- _Material to process_
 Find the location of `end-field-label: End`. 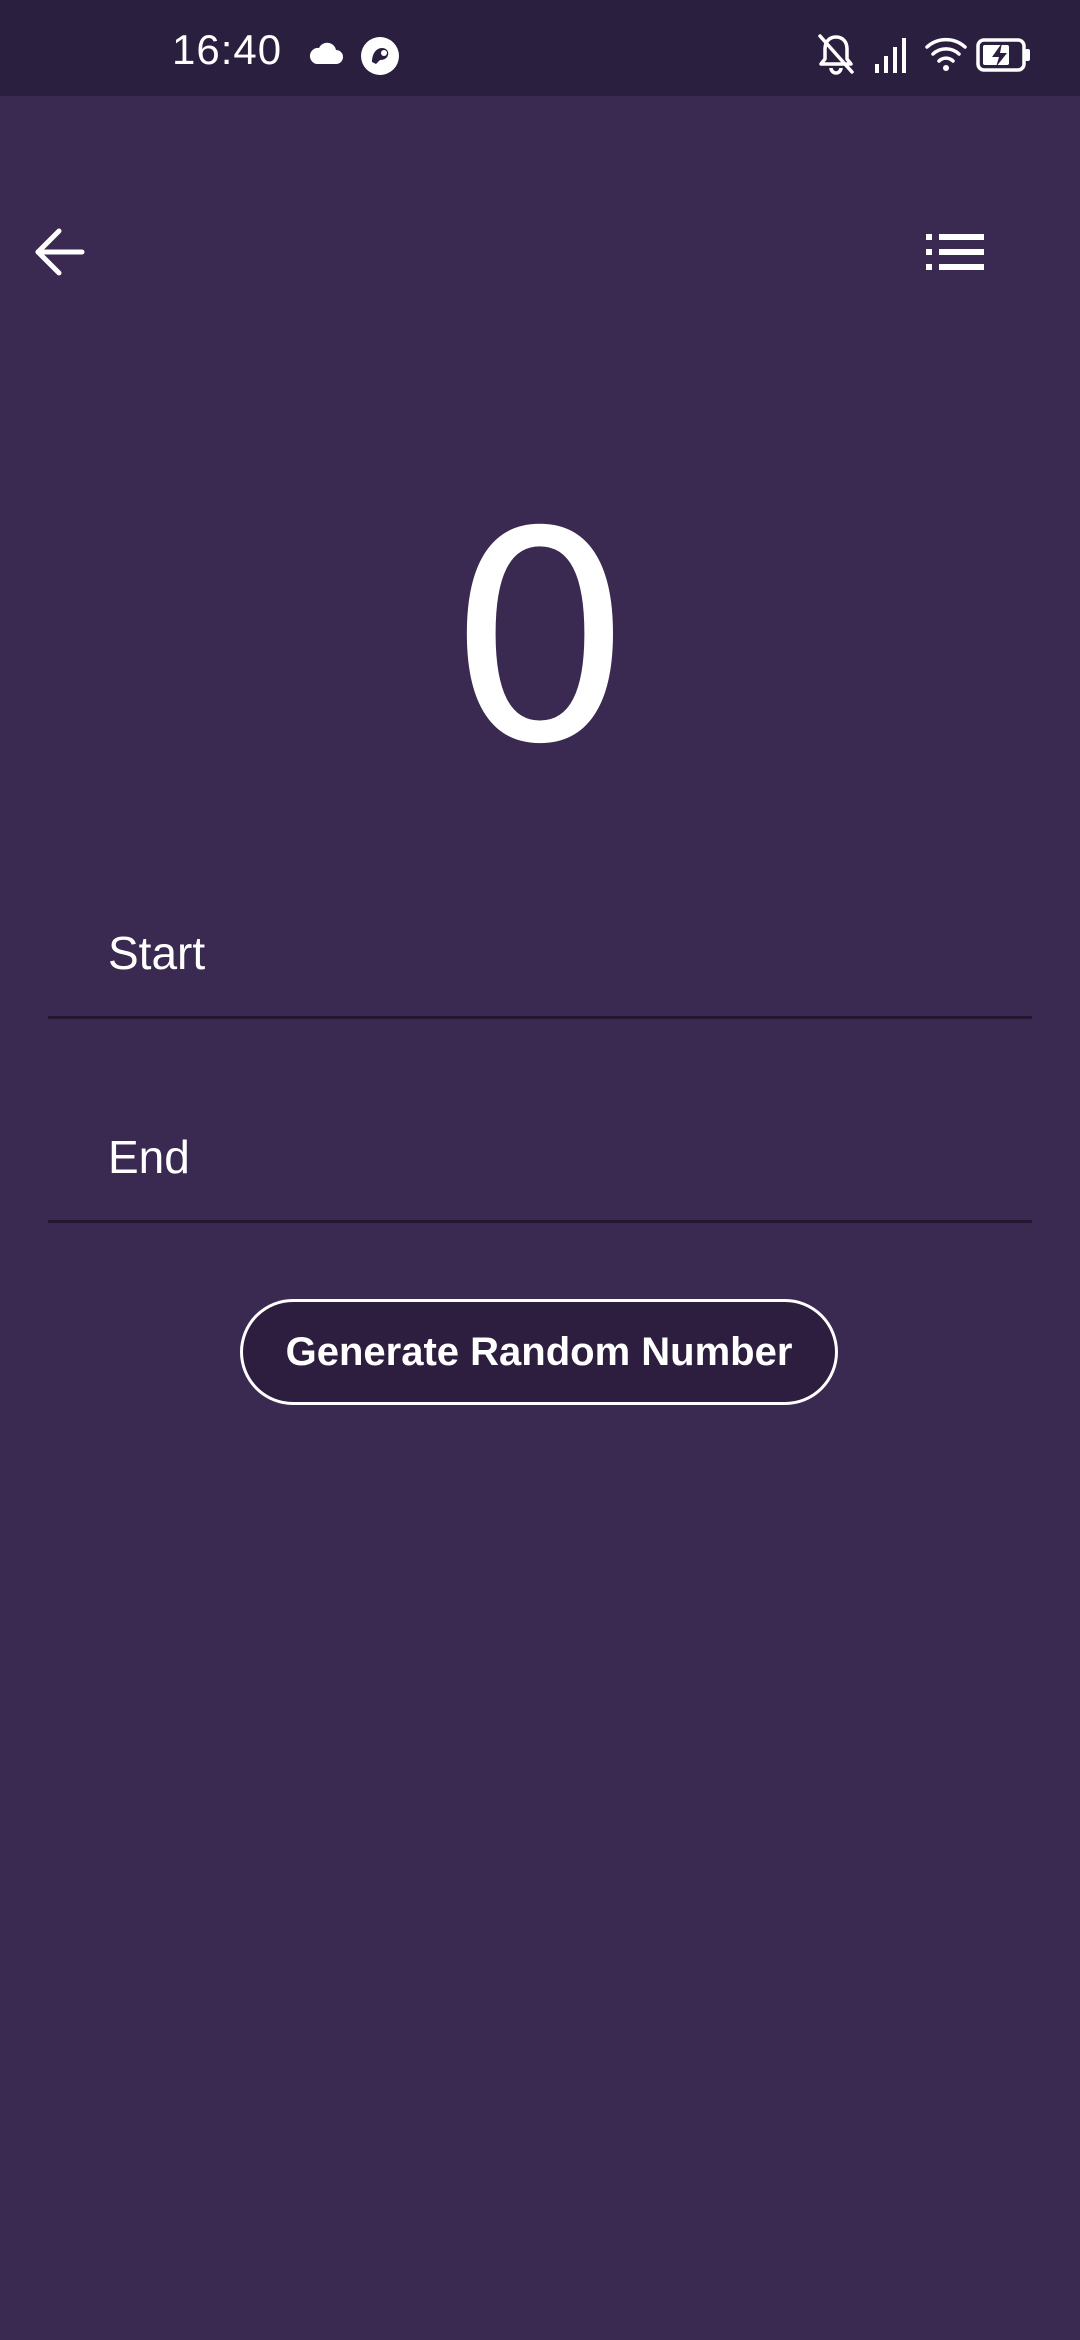

end-field-label: End is located at coordinates (149, 1157).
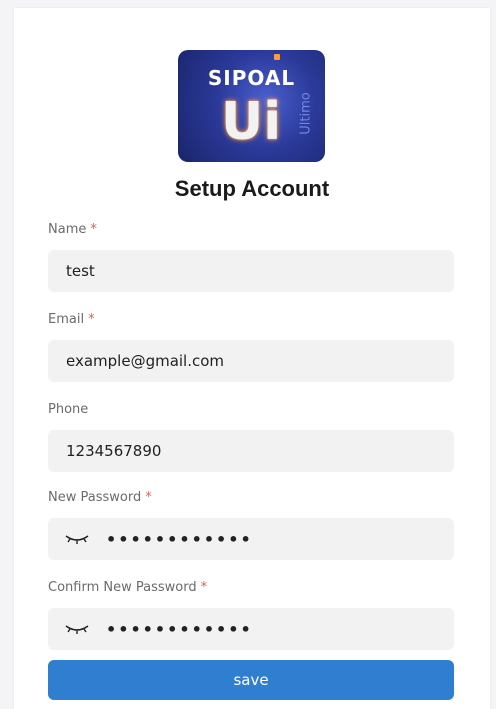  I want to click on new-password-masked-value: ••••••••••••, so click(180, 539).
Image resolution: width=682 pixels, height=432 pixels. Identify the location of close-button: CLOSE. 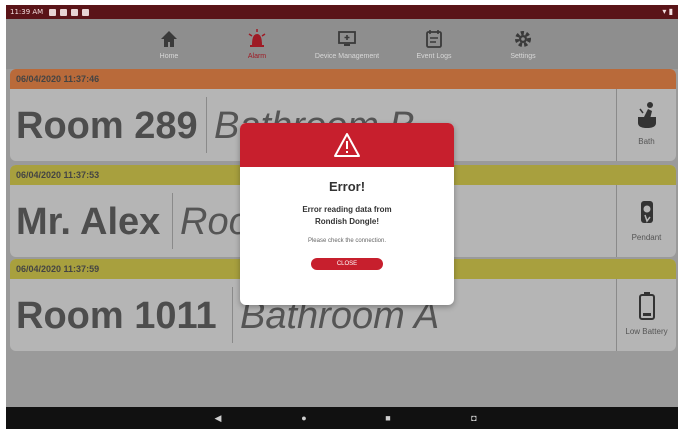
(347, 264).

- _Problem to work on_
Could you reproduce everything from the line containing "Image resolution: width=682" down to the last of the rows, leaving the pictures out?

- _Task response_
Image resolution: width=682 pixels, height=432 pixels. Identify the location of close-button: CLOSE. 
(347, 264).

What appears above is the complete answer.